Et vous alors, ce retour à la nature ? Et lorsque vous vous promenez en pleine montagne, vous twittez… ? ;-)

(image en grand) | source




3 commentaires

  1. Je vais peut-être être un peu confuse mais la question que je me pose par rapport à cette façon de « noter » un moment intense, c’est « qu’en restera-t-il ? »
    Est-ce qu’on tient encore des journaux/carnets (en dehors de la population très restreinte des crayonneux génétiques…) dans lesquels on consigne des morceaux de vie ?
    J’ai hérité d’un carnet de notes de mon père qui date de ses 13 ans. Il y découvre la musique, les copains, les filles, les injustices… Et ça m’a permis de comprendre plein de choses de mon histoire. Aujourd’hui, pourrait-on encore laisser ce genre de trace ?
    Qu’en est-il de l’héritage du numérique ?
    Finalement, c’est un peu la même chose plus largement pour la musique, les images, etc.
    De quoi hérite-t-on ? Que fera-t-on de mes mp3 quand je mourrai ? Personne ne les écoutera avec émotion comme j’écoute les disques de cire de mon arrière-grand mère sur un vieux phonographe récupéré dans une brocante…
    Enfin, je crois que je suis hors sujet, mais c’est ce que cette bien jolie BD a évoqué pour moi.

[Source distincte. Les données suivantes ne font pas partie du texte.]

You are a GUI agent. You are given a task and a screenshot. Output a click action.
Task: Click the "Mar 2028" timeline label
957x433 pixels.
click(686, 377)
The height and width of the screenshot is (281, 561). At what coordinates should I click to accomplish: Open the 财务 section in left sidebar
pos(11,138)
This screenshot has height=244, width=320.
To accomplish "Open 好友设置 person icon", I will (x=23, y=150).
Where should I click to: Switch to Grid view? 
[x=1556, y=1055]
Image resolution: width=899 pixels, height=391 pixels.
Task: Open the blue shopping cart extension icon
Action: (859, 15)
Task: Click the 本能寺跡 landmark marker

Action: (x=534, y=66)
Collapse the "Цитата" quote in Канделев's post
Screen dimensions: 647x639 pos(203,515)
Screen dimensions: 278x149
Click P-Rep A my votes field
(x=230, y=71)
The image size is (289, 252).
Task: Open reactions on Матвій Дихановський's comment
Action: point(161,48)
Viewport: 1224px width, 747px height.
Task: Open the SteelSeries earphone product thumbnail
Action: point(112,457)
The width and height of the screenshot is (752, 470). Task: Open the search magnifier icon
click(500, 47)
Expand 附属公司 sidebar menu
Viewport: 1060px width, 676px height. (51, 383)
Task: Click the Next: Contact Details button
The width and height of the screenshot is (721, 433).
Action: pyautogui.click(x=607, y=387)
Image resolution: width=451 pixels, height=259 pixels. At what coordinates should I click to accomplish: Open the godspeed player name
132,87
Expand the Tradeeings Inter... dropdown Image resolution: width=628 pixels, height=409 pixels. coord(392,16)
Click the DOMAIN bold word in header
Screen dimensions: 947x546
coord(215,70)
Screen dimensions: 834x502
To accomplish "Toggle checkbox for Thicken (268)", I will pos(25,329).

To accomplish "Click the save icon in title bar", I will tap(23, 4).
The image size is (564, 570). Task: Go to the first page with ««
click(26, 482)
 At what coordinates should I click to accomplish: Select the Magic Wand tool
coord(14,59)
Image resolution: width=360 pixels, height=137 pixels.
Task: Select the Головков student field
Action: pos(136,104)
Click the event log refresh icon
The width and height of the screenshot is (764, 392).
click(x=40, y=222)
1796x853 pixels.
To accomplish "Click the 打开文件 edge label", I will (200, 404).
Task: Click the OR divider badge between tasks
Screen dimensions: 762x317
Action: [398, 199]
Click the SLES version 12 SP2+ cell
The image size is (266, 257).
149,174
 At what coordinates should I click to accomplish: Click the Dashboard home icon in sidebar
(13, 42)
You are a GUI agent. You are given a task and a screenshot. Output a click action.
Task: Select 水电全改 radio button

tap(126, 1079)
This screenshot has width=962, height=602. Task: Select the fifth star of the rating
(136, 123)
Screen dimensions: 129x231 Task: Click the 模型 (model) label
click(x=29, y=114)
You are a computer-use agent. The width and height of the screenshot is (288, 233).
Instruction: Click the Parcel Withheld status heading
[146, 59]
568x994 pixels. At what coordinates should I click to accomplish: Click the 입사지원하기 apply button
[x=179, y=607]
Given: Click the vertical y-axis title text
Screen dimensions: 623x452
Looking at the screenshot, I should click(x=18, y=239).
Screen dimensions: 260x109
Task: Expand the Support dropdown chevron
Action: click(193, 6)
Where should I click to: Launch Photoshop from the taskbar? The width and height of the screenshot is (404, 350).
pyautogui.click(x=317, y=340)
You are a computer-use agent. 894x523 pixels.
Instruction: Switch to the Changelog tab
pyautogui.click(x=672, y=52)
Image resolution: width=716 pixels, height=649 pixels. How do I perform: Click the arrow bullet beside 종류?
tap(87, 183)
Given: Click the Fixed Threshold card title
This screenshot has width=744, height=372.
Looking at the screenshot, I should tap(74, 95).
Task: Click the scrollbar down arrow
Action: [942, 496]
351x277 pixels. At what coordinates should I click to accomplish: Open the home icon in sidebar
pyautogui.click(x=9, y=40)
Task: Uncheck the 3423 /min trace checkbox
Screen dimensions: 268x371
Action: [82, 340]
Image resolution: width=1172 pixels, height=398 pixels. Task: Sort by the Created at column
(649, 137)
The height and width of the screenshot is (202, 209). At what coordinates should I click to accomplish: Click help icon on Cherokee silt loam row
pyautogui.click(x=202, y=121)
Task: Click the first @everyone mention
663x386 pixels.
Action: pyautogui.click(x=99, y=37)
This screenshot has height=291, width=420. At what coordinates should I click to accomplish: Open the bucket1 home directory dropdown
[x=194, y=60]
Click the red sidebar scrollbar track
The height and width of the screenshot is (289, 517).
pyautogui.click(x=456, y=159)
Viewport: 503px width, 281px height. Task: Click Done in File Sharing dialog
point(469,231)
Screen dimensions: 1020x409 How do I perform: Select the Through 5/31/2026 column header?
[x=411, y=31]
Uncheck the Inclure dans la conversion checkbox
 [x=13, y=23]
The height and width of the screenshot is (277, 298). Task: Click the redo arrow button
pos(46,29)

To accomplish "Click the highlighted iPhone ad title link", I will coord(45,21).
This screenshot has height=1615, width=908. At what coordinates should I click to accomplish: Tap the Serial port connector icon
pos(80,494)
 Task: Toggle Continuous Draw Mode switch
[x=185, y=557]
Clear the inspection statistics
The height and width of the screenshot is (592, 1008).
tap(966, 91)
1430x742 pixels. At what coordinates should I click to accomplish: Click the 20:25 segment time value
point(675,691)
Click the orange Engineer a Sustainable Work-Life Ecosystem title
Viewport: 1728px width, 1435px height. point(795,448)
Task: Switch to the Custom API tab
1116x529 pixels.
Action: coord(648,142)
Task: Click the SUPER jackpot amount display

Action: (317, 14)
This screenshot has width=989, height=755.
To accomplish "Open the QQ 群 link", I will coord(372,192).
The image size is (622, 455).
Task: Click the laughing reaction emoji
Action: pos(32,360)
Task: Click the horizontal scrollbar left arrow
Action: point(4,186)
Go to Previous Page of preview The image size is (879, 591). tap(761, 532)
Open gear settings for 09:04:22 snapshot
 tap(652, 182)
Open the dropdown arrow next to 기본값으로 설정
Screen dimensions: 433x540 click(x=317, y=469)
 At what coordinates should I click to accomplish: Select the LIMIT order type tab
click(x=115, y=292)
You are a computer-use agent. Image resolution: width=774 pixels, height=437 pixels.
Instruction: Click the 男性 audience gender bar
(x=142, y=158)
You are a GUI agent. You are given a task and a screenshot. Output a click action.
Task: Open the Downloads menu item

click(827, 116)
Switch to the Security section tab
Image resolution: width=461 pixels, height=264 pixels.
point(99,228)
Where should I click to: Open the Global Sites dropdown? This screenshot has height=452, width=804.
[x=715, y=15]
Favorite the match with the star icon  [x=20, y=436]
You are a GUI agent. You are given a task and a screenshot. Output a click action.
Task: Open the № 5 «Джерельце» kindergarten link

  2. Remarque intéressante, cela pose la question du transfert de la mémoire (et plus vastement des connaissances) dans nos outils informatiques. Est-ce qu’à rester connectés et à transférer en direct ses sensations, perceptions sur les appareils, cela ne nous prive-t-il pas de cette mémoire ? C’est l’idée que nous ne retenons plus une information mais l’endroit où nous pourrons la retrouver. Ici, le personnage ne garde pas en lui sa sensation de « retour au source », il la transfert dans son appareil et mémorise celui-ci comme accès à cette sensation alors virtualisée.

    Comme le disait Olympe, avant ces outils, nous partions dans la forêt emmagasinions ces pensées en nous, les encrant profondément dans nos mémoires, à l’image des peintres chinois, pour ensuite les partager autour de nous et en faire des légendes :).